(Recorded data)
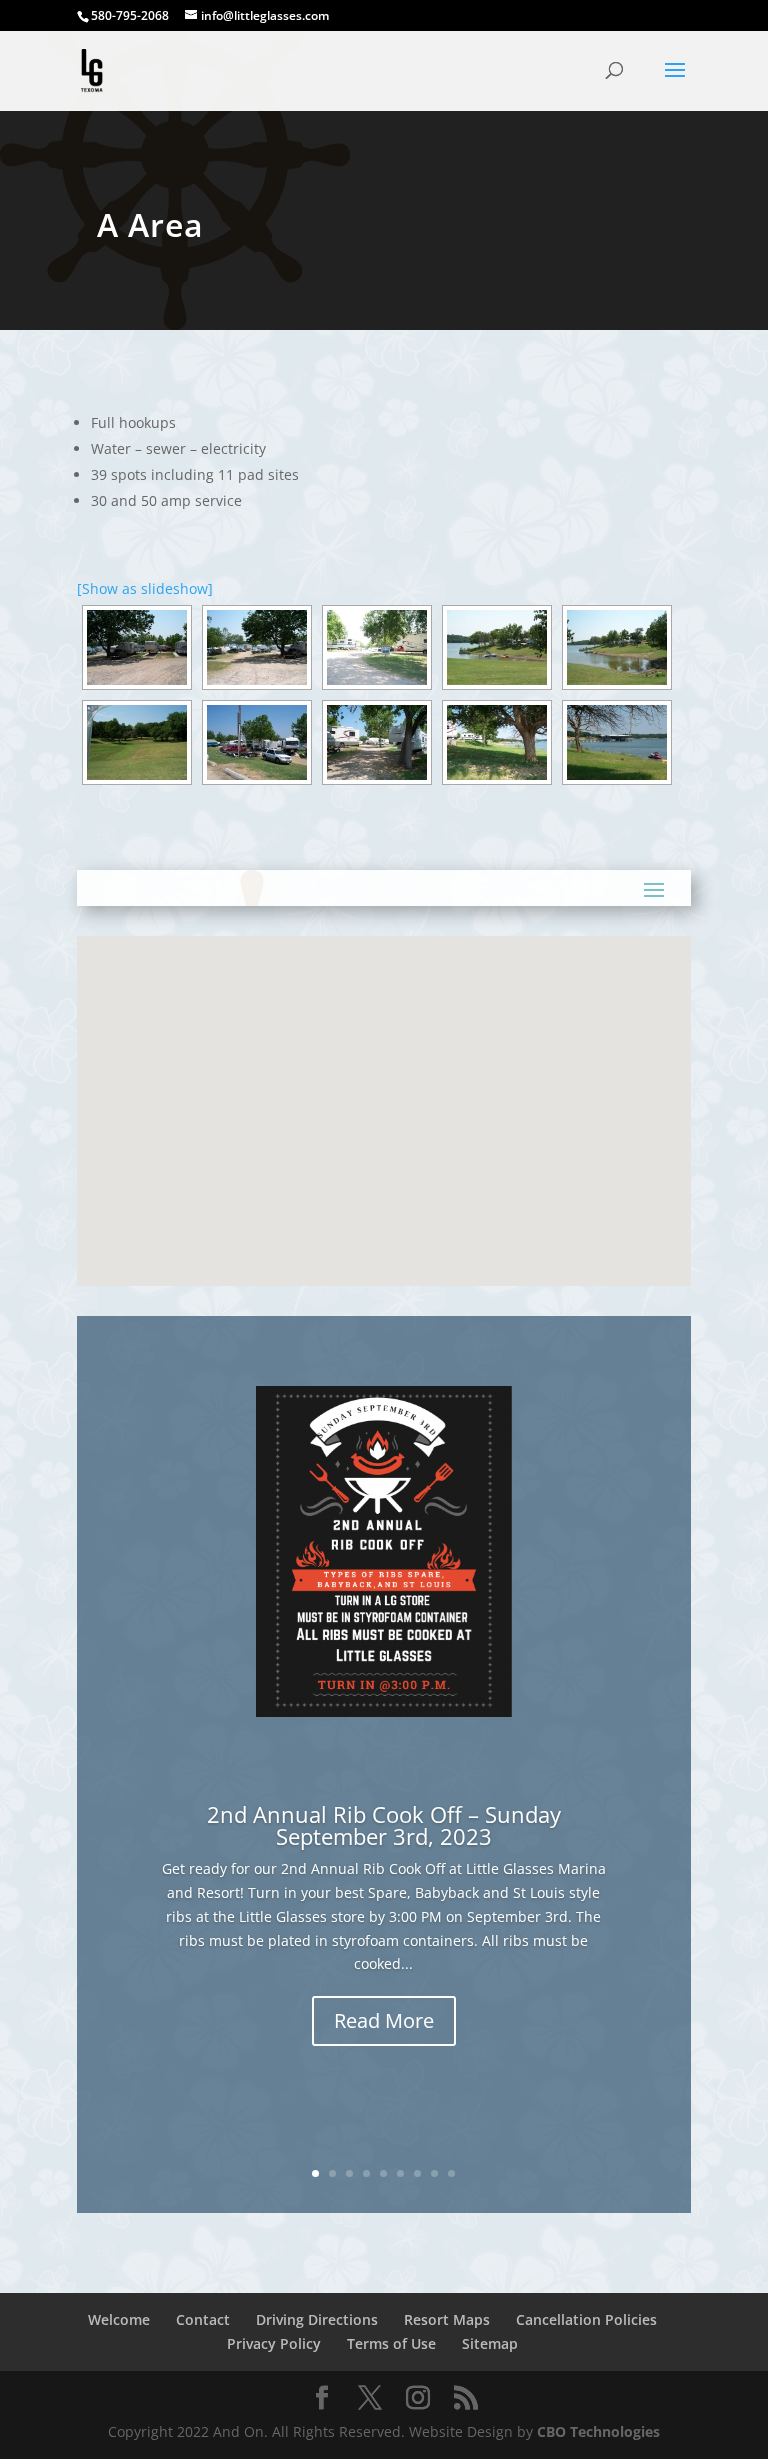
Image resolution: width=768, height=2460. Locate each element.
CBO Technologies (598, 2431)
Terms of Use (391, 2343)
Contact (203, 2319)
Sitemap (490, 2343)
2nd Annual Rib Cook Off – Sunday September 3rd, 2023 (384, 1825)
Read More (384, 2020)
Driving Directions (317, 2319)
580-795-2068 (130, 15)
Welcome (119, 2319)
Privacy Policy (274, 2343)
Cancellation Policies (586, 2319)
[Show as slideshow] (145, 588)
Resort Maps (447, 2319)
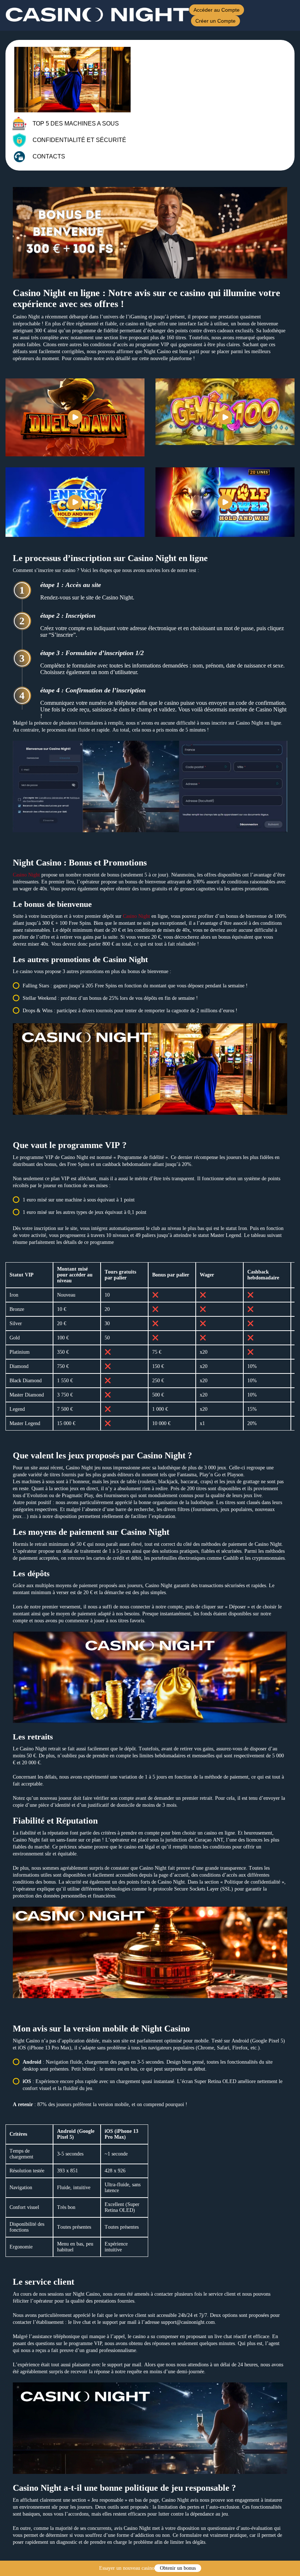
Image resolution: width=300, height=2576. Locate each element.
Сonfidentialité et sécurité (79, 140)
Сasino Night (26, 875)
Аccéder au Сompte (217, 10)
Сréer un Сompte (215, 21)
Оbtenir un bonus (178, 2568)
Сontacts (49, 156)
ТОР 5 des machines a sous (76, 123)
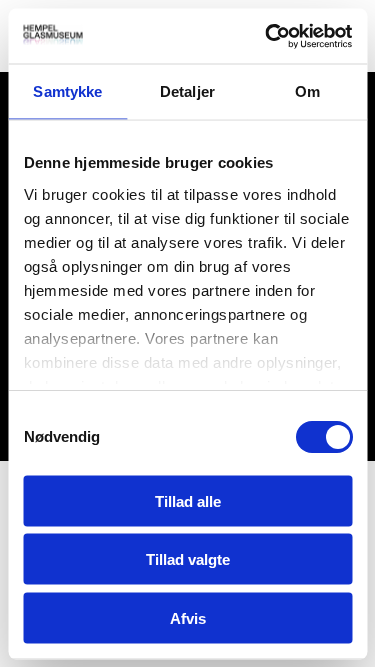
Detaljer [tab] (187, 91)
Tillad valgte (188, 559)
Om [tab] (307, 91)
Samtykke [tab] (67, 91)
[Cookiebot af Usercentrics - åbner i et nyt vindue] (267, 36)
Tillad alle (188, 500)
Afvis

- TASK DIRECTIONS
Retype the records above line for line and exactly, omitting their pictures.

- SOLUTION TO THIS TASK
Image resolution: width=768, height=2460. Locate each element.
CBO Technologies (598, 2431)
Terms of Use (391, 2343)
Contact (203, 2319)
Sitemap (490, 2343)
2nd Annual Rib Cook Off – Sunday September 3rd, 2023 (384, 1825)
Read More (384, 2020)
Driving Directions (317, 2319)
580-795-2068 (130, 15)
Welcome (119, 2319)
Privacy Policy (274, 2343)
Cancellation Policies (586, 2319)
[Show as slideshow] (145, 588)
Resort Maps (447, 2319)
Image resolution: width=300, height=2576. Locate each element.
Сonfidentialité et sécurité (79, 140)
Сasino Night (26, 875)
Аccéder au Сompte (217, 10)
Сréer un Сompte (215, 21)
Оbtenir un bonus (178, 2568)
Сontacts (49, 156)
ТОР 5 des machines a sous (76, 123)
Detaljer [tab] (187, 91)
Tillad valgte (188, 559)
Om [tab] (307, 91)
Samtykke [tab] (67, 91)
[Cookiebot af Usercentrics - åbner i et nyt vindue] (267, 36)
Tillad alle (188, 500)
Afvis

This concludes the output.